The Iowa Department of Natural Resources has many tips for going fishing as a family that I encourage you to review here. Among their top 10 tips they encourage you to keep it simple, go early in the day, and of course pack snacks!
Grab your fishing pole and some simple bait, then plan where you will hook your first catch.
A good first bait is just a worm and a bobber, specifically a night crawler. These are the kinds you can dig up in your backyard but they are also available at outdoor stores (like True Value) and bait shops. While it’s gross, you don’t need to use the whole worm and can just rip off a small piece for those little fish mouths.
Take it easy and slow – fishing will be a lesson in patience for both the parents and kids. You can also practice catch and release if you don’t want to filet and cook your fish at home (just don’t wait too long before you throw the fish back).
If your child is a master angler, they could challenge themselves by learning how to fish for specific species.

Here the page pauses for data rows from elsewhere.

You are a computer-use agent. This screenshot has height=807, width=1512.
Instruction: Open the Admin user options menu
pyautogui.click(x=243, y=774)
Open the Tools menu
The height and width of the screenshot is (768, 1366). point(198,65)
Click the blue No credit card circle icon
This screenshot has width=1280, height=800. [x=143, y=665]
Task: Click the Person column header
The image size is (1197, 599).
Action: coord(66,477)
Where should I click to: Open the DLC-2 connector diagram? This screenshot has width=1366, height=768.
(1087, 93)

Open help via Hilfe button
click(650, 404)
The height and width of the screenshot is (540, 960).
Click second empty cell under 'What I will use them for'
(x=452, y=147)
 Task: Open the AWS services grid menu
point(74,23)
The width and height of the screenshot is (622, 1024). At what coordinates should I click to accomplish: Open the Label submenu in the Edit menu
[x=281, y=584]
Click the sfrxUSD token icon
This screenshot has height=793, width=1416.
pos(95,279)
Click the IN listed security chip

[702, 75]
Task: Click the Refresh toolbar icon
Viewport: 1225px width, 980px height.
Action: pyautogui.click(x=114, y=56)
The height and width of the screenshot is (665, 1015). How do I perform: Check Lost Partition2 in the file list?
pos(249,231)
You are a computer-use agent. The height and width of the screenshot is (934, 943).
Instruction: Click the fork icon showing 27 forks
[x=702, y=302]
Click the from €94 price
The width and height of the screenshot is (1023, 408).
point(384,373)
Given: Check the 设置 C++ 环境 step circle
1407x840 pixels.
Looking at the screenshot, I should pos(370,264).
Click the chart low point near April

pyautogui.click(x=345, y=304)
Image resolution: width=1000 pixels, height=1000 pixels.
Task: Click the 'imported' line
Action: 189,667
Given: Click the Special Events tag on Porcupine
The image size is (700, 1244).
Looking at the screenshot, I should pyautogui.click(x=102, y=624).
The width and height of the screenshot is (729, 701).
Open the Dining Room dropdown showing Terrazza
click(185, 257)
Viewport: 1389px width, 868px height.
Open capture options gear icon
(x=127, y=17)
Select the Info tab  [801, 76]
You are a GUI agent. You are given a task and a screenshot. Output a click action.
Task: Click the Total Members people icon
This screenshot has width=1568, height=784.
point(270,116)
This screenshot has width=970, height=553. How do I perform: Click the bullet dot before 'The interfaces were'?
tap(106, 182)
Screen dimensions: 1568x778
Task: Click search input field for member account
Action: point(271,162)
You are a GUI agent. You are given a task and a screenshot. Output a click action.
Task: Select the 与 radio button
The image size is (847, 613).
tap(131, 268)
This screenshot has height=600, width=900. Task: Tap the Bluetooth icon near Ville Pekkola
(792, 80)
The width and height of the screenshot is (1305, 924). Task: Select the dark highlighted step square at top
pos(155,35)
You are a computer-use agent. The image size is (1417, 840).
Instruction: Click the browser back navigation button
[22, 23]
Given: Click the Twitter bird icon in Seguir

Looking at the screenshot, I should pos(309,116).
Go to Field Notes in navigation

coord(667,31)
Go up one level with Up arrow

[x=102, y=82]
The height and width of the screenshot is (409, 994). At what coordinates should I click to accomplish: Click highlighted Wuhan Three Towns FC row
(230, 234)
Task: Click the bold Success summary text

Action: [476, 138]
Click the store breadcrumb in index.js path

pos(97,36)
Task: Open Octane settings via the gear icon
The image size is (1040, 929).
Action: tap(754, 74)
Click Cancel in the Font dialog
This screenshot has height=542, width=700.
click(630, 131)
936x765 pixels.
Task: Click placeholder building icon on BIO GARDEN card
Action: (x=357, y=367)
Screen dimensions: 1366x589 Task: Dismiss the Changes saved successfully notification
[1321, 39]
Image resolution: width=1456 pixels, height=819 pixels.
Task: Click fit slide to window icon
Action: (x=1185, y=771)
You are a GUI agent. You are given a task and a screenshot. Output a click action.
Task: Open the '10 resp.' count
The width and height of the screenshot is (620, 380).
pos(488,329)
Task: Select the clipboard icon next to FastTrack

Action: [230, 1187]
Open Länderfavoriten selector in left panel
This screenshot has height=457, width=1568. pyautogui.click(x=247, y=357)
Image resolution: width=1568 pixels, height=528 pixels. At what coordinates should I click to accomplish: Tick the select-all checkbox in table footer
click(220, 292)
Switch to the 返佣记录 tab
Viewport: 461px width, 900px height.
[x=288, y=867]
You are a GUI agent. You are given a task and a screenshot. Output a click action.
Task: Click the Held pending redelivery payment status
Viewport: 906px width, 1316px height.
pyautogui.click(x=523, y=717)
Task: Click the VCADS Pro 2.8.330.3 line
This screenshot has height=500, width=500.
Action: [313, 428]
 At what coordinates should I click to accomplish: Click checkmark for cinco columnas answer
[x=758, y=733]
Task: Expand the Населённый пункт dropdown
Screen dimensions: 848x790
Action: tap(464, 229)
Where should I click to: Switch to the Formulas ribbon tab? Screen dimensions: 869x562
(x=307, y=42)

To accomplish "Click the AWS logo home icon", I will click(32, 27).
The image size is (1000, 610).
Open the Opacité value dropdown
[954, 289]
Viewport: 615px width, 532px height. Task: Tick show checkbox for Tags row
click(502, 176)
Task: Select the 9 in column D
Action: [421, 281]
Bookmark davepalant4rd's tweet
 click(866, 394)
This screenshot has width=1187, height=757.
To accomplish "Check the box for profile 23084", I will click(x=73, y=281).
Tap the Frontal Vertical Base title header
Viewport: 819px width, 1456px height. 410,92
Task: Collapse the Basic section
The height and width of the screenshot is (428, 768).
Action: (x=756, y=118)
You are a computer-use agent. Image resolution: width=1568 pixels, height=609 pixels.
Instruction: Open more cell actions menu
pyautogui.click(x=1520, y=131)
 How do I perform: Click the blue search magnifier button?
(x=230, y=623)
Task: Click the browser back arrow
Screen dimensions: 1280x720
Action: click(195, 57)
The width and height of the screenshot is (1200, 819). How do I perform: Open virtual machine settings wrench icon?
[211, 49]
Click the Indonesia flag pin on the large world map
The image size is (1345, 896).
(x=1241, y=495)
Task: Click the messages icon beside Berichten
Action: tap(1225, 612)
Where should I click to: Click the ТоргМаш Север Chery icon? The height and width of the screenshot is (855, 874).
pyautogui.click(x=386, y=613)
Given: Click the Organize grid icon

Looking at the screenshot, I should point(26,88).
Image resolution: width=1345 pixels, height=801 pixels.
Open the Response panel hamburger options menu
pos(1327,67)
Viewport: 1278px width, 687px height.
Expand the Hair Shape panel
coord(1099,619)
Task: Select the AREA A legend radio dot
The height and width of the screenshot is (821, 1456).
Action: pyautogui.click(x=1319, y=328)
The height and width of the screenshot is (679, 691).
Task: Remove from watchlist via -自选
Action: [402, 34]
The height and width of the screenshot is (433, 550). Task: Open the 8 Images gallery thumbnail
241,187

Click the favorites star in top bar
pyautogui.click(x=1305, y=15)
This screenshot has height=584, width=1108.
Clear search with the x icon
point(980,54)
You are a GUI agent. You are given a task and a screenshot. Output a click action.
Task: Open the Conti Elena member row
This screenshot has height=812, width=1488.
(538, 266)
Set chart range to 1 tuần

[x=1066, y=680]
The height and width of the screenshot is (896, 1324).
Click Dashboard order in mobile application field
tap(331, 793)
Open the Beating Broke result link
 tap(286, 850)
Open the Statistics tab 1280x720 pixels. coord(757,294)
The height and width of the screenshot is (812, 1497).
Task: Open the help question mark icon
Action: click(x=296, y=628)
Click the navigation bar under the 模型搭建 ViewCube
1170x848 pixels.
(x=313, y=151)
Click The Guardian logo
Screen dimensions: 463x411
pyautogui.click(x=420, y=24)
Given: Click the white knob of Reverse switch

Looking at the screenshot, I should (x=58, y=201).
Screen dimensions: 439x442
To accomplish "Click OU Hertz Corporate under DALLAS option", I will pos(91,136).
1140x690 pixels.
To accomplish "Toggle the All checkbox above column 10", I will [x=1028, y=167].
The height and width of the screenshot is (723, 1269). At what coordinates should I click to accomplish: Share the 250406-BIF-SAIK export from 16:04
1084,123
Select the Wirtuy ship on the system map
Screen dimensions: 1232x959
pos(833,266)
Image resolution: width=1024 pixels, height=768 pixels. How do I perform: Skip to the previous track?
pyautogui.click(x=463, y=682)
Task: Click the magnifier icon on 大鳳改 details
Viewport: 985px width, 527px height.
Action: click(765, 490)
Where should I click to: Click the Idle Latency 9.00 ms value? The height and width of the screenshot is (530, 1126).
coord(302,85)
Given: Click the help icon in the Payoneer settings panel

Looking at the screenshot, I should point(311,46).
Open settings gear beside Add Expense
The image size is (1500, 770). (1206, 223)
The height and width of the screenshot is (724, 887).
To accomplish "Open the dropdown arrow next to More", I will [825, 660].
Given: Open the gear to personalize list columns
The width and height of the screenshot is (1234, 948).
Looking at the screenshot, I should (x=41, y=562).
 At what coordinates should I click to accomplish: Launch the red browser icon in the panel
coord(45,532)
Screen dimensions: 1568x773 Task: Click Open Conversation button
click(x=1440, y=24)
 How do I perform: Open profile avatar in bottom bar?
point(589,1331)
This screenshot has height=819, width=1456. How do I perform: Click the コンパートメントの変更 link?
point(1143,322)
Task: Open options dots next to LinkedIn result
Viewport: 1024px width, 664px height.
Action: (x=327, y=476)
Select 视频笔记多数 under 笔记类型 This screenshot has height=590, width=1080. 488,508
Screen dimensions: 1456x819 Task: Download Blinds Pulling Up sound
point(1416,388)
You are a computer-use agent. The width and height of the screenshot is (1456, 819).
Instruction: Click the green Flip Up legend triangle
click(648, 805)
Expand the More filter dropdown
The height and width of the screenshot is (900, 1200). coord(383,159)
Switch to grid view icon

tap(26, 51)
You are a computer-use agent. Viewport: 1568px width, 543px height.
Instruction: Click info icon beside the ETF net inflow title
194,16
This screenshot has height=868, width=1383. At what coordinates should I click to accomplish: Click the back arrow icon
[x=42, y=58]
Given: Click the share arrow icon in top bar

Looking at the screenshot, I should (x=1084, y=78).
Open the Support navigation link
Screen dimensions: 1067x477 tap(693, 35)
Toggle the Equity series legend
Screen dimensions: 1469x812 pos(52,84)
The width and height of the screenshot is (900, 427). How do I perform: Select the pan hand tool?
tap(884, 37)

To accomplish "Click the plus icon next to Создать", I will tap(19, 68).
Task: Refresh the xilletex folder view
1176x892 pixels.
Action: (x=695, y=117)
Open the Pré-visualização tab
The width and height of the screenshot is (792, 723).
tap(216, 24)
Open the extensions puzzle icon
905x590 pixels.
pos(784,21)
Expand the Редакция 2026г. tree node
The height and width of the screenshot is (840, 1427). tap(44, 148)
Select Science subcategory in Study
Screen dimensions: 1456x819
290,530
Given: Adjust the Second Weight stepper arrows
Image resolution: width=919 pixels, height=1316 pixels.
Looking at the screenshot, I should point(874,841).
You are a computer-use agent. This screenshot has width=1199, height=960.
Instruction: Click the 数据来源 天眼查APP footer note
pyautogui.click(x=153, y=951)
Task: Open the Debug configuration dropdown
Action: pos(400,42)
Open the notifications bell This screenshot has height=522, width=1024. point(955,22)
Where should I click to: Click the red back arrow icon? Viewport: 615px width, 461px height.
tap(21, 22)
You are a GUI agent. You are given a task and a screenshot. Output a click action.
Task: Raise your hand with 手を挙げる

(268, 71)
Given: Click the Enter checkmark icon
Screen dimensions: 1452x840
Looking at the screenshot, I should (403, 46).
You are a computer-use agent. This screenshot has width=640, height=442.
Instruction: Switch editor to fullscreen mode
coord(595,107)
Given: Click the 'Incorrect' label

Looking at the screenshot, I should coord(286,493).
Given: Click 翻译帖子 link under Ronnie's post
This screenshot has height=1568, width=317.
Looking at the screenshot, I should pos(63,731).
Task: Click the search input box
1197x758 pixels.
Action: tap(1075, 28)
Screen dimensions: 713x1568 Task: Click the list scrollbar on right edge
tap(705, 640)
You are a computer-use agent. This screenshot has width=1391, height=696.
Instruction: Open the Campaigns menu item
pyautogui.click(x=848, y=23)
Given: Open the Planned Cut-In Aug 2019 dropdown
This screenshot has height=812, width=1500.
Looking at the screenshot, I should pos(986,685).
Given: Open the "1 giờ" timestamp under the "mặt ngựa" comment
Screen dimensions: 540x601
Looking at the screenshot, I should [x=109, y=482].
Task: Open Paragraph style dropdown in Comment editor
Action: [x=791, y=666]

You don’t need to go much further than your own Des Moines community to fish with the family. This list from the DNR pinpoints dozens of accessible and stocked lakes and ponds all across the Des Moines metro. Our personal favorite is the new fishing lake at Terra Park in Johnston (a park I fangirl over anyway).
Fish in Iowa
We are a land between two rivers, the Mississippi and the Missouri, both of which are thriving with native species. This Where to Fish guide from the DNR shows you which spots you can fish in each Iowa river, lake, pond, reservoir, and trout stream.
My family goes on a fishing trip to northeast Iowa each year, and we often stay in Decorah, which has many family-friendly trout streams with easy access. Trout fishing requires an additional trout stamp purchase, which you can still purchase online.
Finally, after you have caught that first fish, you can apply to get a First Fish certificate from the DNR here to capture the memory.